- February 10, 2021
- Posted by: Amit Pabari
- Category: Currency
The market dynamics have now shifted towards a weaker Euro and better US unlike a favorable scenario for the Euro-zone a couple of months back.
With the dollar index heading to touch the North Pole, Euro began plummeting close to 1.1950 levels. Over the past one month, the Euro-Dollar has been on the bearish front and has been plunging from near to 1.2350 highs seen in Jan-21, before it recently began to ramp up in the current week. This dilemmatic behaviour has kept investors sideways giving no clear signals towards the near-term trend.
Here are some major factors that could drive up the pair in the near term.
The Euro bears:
Rising US Yields: The run towards fresh 2021 lows was triggered by persistent optimism about a large, new US stimulus package of $1.9 trillion, with Democrats moving to pass US President Joe Biden’s bill without Republican support. With this massive support coming in from the Fed, the debt burdens have also been ballooning which has led to a selloff in the US Bond market, despite tepid employment figures. The yield on the benchmark 10-year Treasury bond peaked at 1.188 percent, it’s highest since March 2020. The prospects of higher US growth and more debt pay-out have been causing a sell-off in bonds, and the resulting higher yields make the dollar more attractive.
Data Analytics: Additionally, with better US economic data and continuing signs of progress on the COVID-19 battlefront, investors continue to reduce their short positions in the dollar which is further benefiting the dollar gains.

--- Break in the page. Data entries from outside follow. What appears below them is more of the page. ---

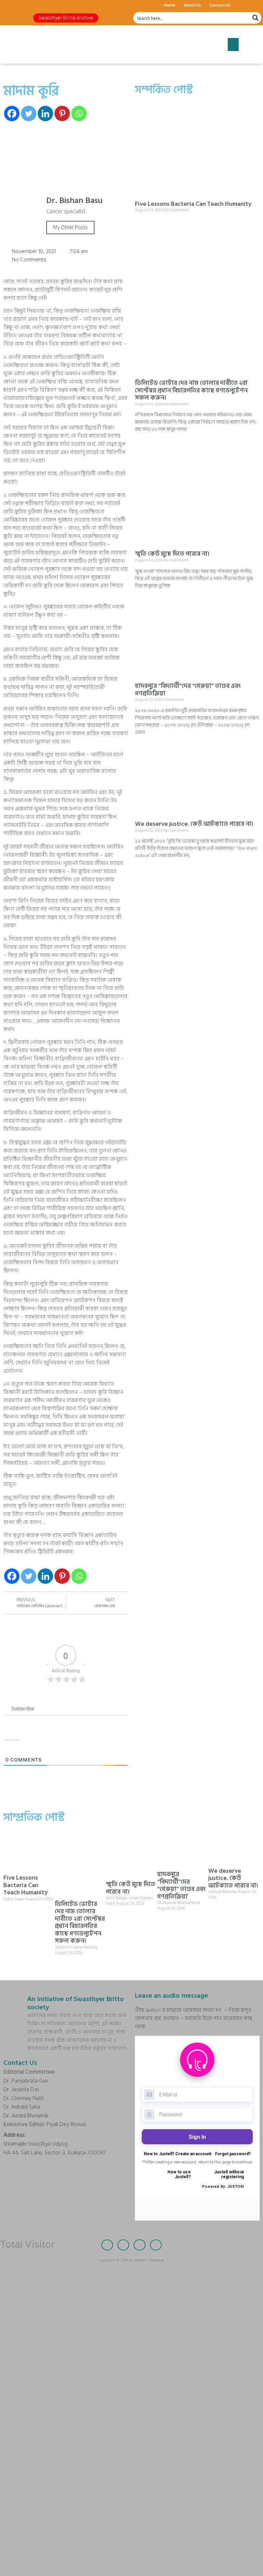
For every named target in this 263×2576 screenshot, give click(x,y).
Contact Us (220, 5)
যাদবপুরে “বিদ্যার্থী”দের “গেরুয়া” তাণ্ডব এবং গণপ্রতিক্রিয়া (188, 689)
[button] (65, 18)
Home (169, 5)
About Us (192, 5)
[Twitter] (20, 5)
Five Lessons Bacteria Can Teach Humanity (193, 204)
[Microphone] (56, 5)
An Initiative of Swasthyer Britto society (75, 2003)
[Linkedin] (45, 113)
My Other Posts (70, 227)
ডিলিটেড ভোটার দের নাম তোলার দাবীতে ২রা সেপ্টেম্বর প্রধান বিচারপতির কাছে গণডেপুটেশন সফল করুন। (191, 390)
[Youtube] (44, 5)
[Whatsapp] (79, 113)
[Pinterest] (62, 113)
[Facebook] (8, 5)
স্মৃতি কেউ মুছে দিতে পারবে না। (172, 554)
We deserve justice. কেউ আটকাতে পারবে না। (194, 824)
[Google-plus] (32, 5)
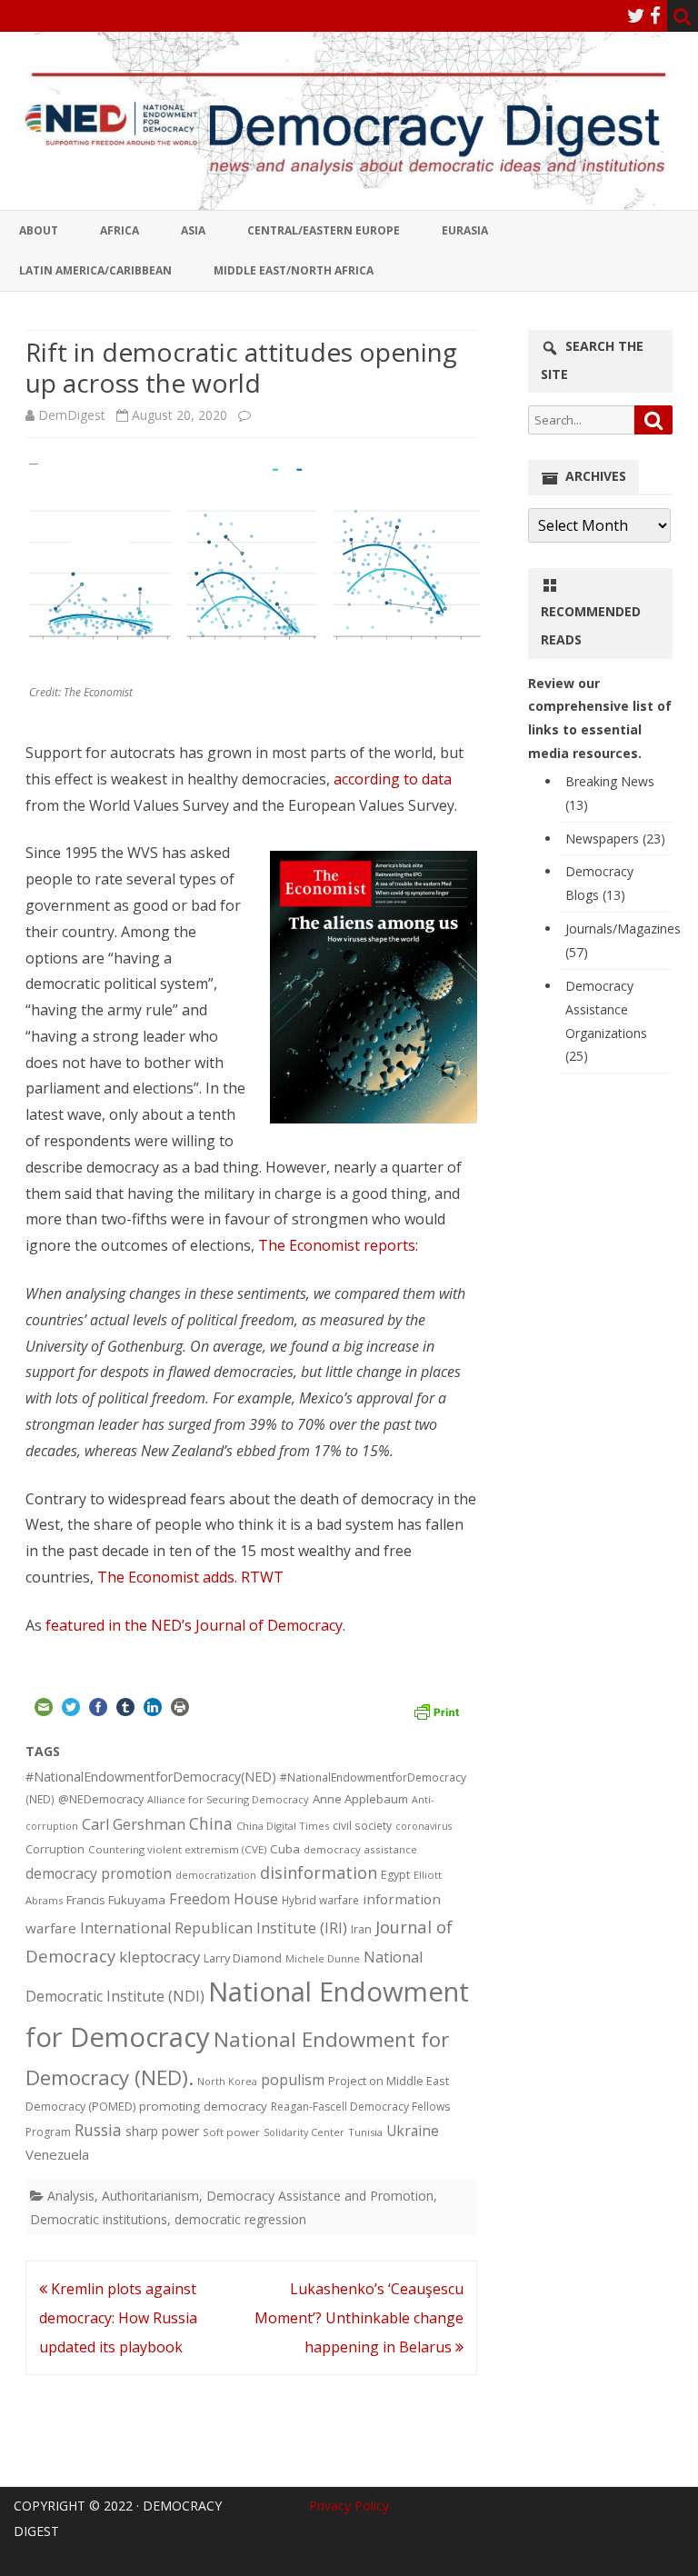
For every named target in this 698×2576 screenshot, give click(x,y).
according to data (393, 779)
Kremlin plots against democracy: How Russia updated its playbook (118, 2318)
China (211, 1823)
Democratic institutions (98, 2219)
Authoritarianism (150, 2195)
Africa (119, 230)
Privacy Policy (349, 2505)
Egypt (395, 1874)
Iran (361, 1929)
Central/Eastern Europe (323, 230)
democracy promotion (98, 1873)
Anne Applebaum (360, 1799)
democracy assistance (360, 1849)
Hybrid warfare (320, 1899)
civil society (362, 1825)
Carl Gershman (133, 1824)
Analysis (71, 2195)
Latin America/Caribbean (95, 270)
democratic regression (240, 2219)
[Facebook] (655, 15)
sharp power (162, 2131)
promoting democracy (203, 2106)
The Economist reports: (340, 1245)
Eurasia (465, 230)
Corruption (55, 1849)
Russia (98, 2130)
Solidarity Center (304, 2132)
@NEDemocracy (101, 1799)
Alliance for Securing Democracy (228, 1799)
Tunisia (365, 2132)
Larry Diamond (243, 1958)
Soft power (231, 2132)
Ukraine (412, 2131)
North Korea (227, 2081)
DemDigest (71, 415)
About (38, 230)
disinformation (318, 1872)
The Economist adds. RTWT (190, 1577)
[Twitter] (636, 15)
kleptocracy (159, 1956)
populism (292, 2080)
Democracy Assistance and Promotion (320, 2195)
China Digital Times (282, 1825)
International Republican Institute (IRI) (213, 1928)
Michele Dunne (322, 1958)
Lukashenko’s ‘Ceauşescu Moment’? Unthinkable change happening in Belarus (359, 2318)
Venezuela (57, 2154)
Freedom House (223, 1899)
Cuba (285, 1849)
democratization (215, 1875)
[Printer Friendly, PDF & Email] (436, 1710)
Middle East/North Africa (294, 270)
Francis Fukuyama (115, 1900)
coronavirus (423, 1825)
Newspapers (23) (615, 838)
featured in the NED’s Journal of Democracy (194, 1625)
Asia (193, 230)
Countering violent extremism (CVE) (177, 1849)
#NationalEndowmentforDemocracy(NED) (150, 1776)
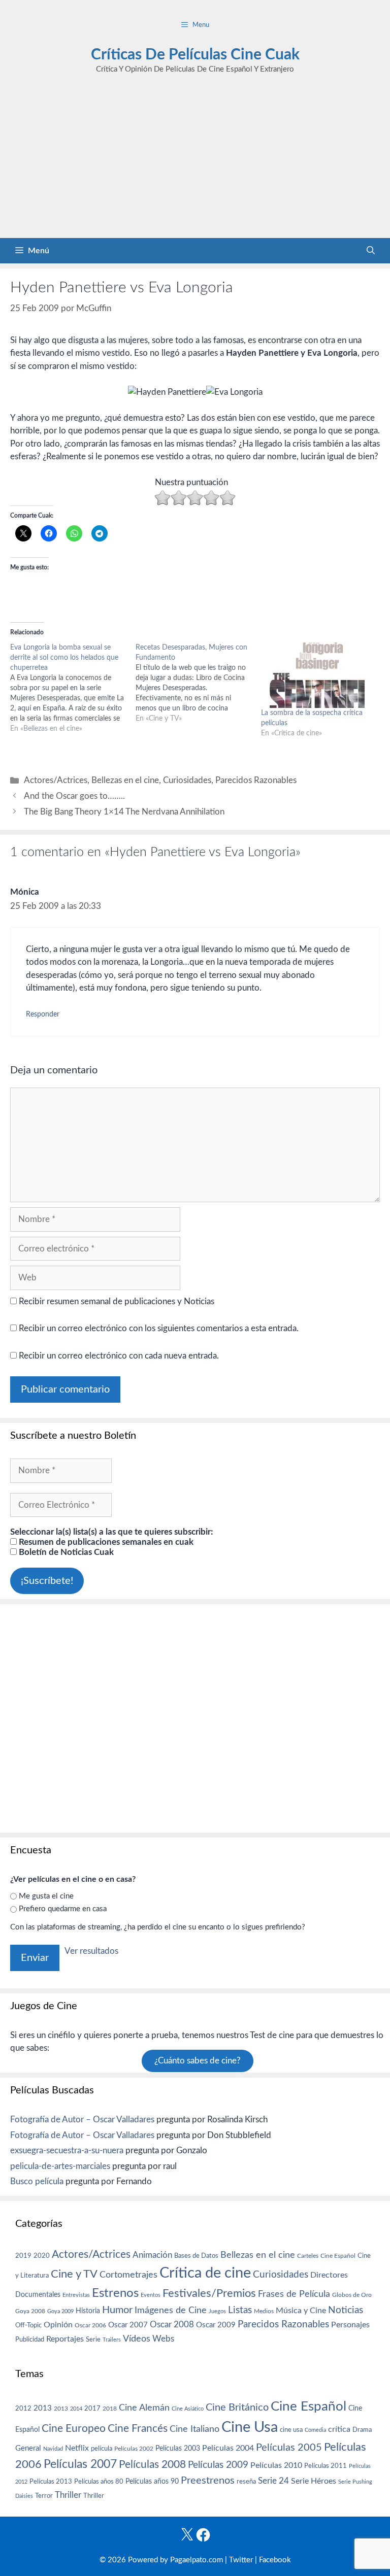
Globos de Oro (352, 2295)
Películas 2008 (152, 2464)
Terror (44, 2496)
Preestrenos (208, 2481)
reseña (246, 2481)
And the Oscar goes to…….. (74, 796)
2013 (43, 2408)
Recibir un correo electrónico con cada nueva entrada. (119, 1355)
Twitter (241, 2560)
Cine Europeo (74, 2428)
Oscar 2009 (216, 2325)
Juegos (217, 2311)
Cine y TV (74, 2274)
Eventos (150, 2295)
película (101, 2449)
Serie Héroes (313, 2481)
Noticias (345, 2310)
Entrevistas (76, 2295)
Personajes (350, 2325)
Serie (93, 2339)
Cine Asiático (188, 2409)
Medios (264, 2311)
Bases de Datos (196, 2255)
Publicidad (29, 2339)
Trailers (112, 2340)
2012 (23, 2408)
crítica (339, 2429)
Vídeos (136, 2339)
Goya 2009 (60, 2311)
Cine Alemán (144, 2407)
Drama (362, 2430)
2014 (76, 2409)
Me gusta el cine (46, 1896)
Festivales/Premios (209, 2293)
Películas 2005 (289, 2448)
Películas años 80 (98, 2481)
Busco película (36, 2181)
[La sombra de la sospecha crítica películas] (318, 675)
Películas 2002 (133, 2449)
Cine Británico (237, 2407)
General (28, 2448)
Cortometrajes (128, 2275)
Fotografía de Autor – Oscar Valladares (82, 2119)
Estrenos (115, 2293)
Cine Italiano (194, 2429)
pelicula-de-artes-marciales (60, 2166)
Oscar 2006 (90, 2325)
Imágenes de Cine (171, 2310)
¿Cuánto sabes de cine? (197, 2061)
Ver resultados (91, 1951)
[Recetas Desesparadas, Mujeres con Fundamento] (198, 683)
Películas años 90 (152, 2481)
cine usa (291, 2430)
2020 (42, 2255)
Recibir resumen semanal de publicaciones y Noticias (115, 1301)
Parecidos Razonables (256, 780)
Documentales (37, 2294)
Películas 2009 (218, 2465)
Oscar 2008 (172, 2324)
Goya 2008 (30, 2311)
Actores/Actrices (55, 780)
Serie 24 (273, 2481)
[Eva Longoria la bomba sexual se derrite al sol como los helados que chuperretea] (73, 688)
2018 (110, 2408)
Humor (117, 2310)
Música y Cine (301, 2311)
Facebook (275, 2560)
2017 (92, 2408)
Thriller (68, 2495)
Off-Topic (28, 2325)
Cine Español (337, 2256)
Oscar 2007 (128, 2325)
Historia (88, 2311)
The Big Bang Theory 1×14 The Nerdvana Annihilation (124, 811)
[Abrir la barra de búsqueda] (370, 250)
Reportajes (65, 2339)
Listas (240, 2310)
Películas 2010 (276, 2465)
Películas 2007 (80, 2464)
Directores (329, 2275)
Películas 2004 (228, 2448)
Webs (163, 2339)
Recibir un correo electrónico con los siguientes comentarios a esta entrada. (159, 1328)
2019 (23, 2255)
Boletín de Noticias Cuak (65, 1552)
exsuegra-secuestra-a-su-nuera (66, 2150)
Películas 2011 (325, 2466)
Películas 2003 (177, 2448)
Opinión (58, 2325)
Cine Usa (249, 2427)
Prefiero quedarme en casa (63, 1909)
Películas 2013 (50, 2482)
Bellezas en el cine (125, 780)
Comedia (315, 2430)
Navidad (53, 2449)
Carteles (307, 2256)
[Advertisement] (195, 162)
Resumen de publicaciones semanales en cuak (105, 1542)
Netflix (77, 2448)
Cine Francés (138, 2428)
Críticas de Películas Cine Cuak (195, 54)
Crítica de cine (205, 2273)
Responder (42, 1014)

The net bearish bets on the dollar declined to $29.95 billion for the week ended Feb. 2, compared with a net short position of $33.81 billion in the previous week. Whereas Europe’s latest economic figures have been mixed at their best, showing a recovery in the manufacturing activity but service sector still remains sluggish.
Vaccine rollouts: There is a theory playing out in the market saying the better the vaccination drive the earlier the economic recovery and stronger its currency. Another factor weighing on Euro-Dollar is the gap in vaccination campaigns on both sides of the Atlantic. The US has ramped up its pace by vaccinating 43.1 million of its population, UK pledges to vaccinate the entire population by March mid while Europe is moving at a snail’s pace, and awaiting more shipments. All in all, the downtrend is set to continue as the US and UK are headed for a quicker exit from the crisis while Europe lags.
Political Strains in Italy: Italy has now been without a fully functioning government for more than three weeks after a junior coalition partner pulled out of Italy’s previous government due to disagreements over Covid-19 recovery plans. This week could be crucial in Italian politics, as the former head of the European Central Bank, Mario Draghi, resumes his bid to form a new coalition to replace the one that collapsed last month. Draghi needs to give more details about what exactly he’d do as prime minister, to get parties to vote him.
The EURO Bulls:
Squeezing Bond Buying: Subtle changes in the overall tone has given meaningful bulls to the Euro-Dollar pair as the ECB stated that it might not use the full envelope of its bond-buying scheme under the Pandemic Emergency Purchasing Program if conditions improve. This has set a hawkish tone implying that the economy might not need full usage of the bond-buying programme witnessed by the recovery pace. Whereas, the US is adding more fiscal stimulus which has restrained the dollar from strengthening sharply and held major support for EURO.
CTFC Positioning: The Euro-Dollar currency has been on the net longs since March 2020 indicating that investors and speculative traders have remained bullish on the pair and the unwinding has not been significant and consistent on a weekly basis. This shows that investors are rushing to buy on dips which have kept the pair relatively stronger despite no inherent strength.
The above indicators signify that there are more reasons for EURO to weaken than to strengthen. However, the pair has been sideways and showing no concrete trend and confirmation the rally has been reversed. In our opinion, the Euro-Dollar is likely to trade within the range of 1.1950-1.2350 levels waiting for a trigger needed for a breakout on either side.
Strategy for Exporters:
As the Euro-Dollar has remained muted having no significant premium advantage, we suggest hedging in Dollar-Euro as the Euro-Dollar premiums have been quoting above 6 percent. One can sell on upticks between 88.20-89.20 range for the costing below 88 levels.
Strategy for Importers:
Importers are suggested to take benefit of dips close to 87.20-87.50 levels and hedge their payments up till Feb end. For once holding can wait with a stop-loss of 88.50 levels.
-Amit Pabari is managing director of CR Forex Advisors. The views expressed are personal.